#### [EXERCISE BRIEF]
Return all lines of the listing below that carry the word "Task".

*** RECORDED DATA ***

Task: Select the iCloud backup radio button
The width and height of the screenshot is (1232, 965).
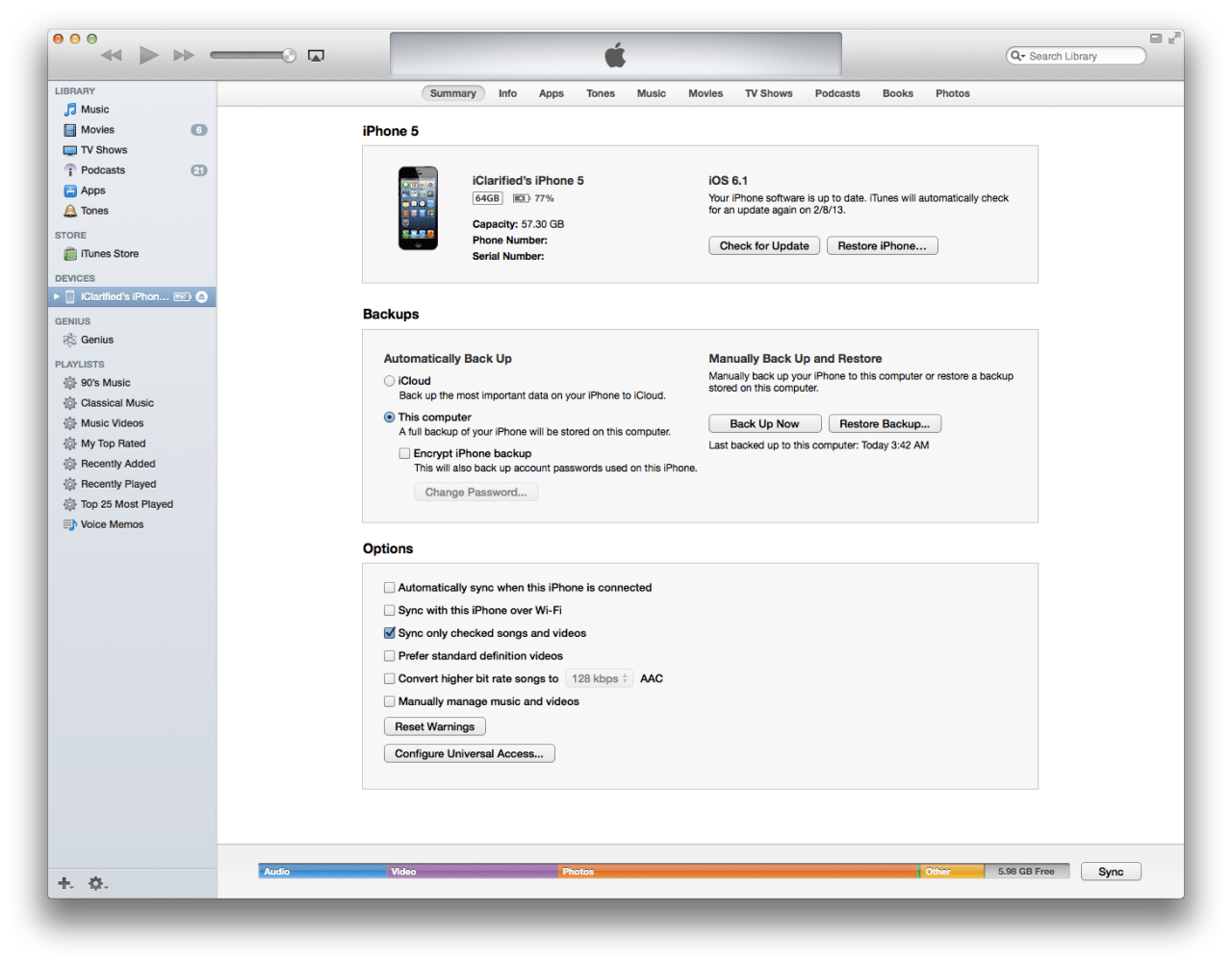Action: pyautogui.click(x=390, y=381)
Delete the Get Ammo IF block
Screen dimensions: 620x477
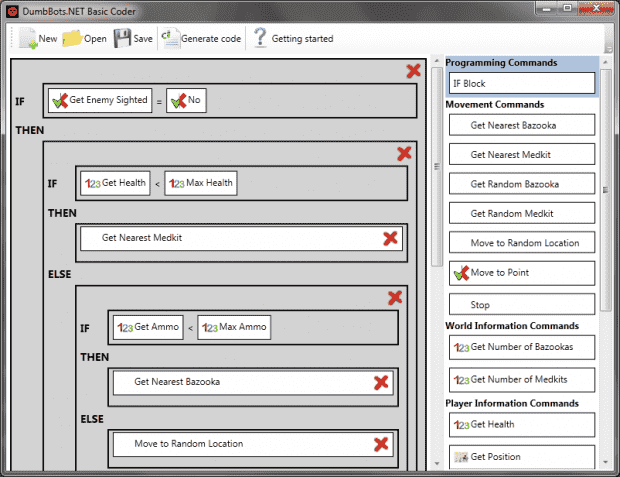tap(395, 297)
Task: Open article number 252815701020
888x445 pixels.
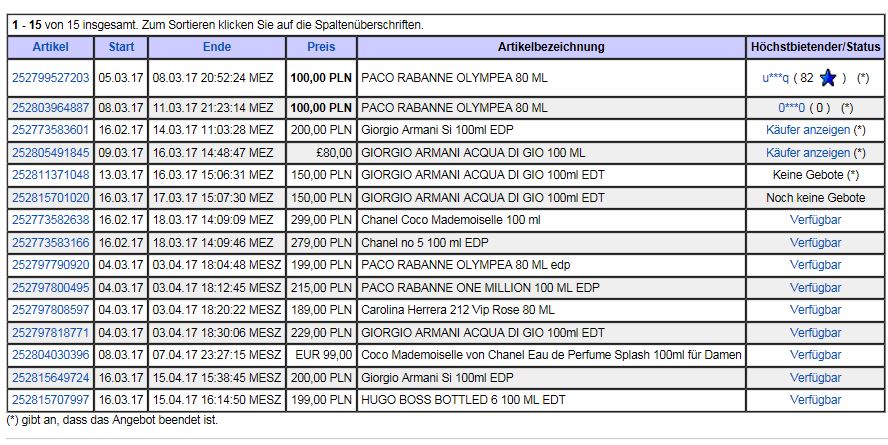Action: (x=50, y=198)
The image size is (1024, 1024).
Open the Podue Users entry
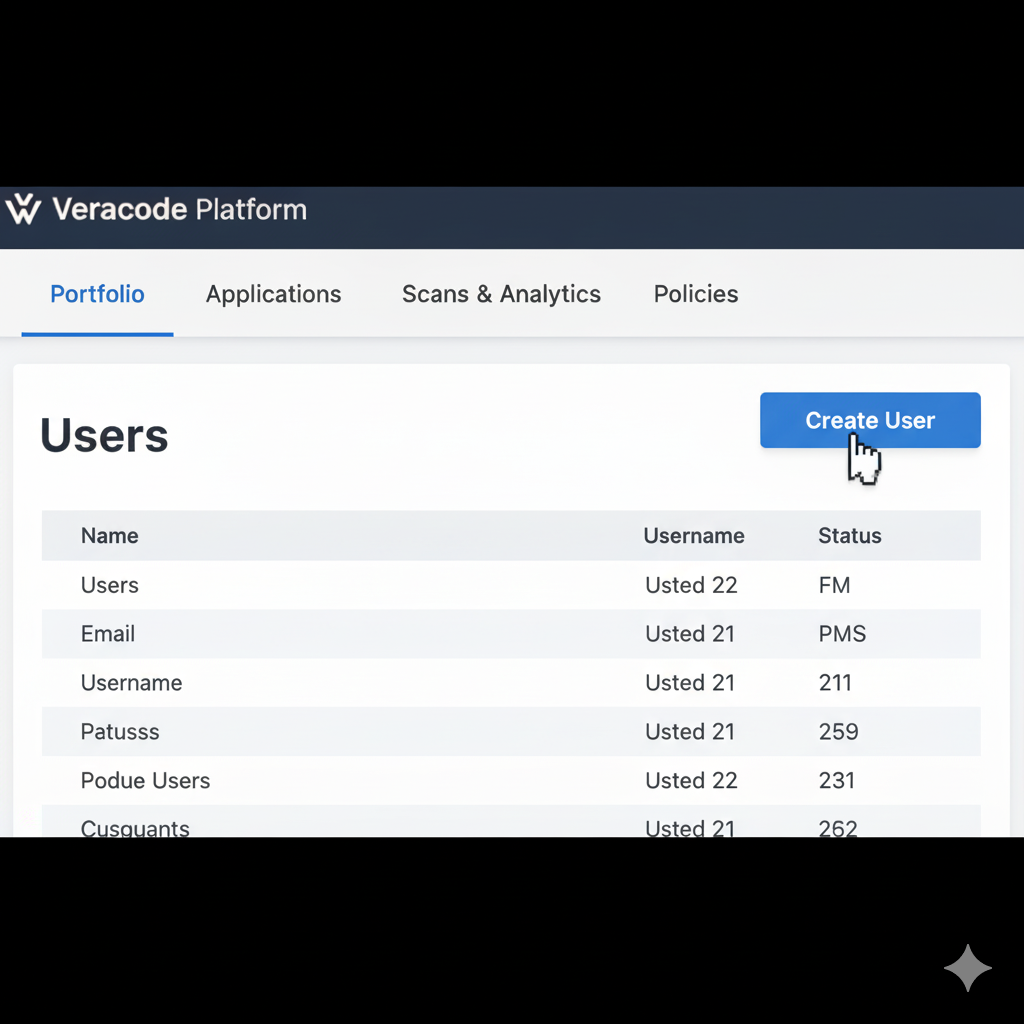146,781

*** End of RECORDED DATA ***

#### [WORKED SOLUTION]
Task: Select the iCloud backup radio button
Task: Open article number 252815701020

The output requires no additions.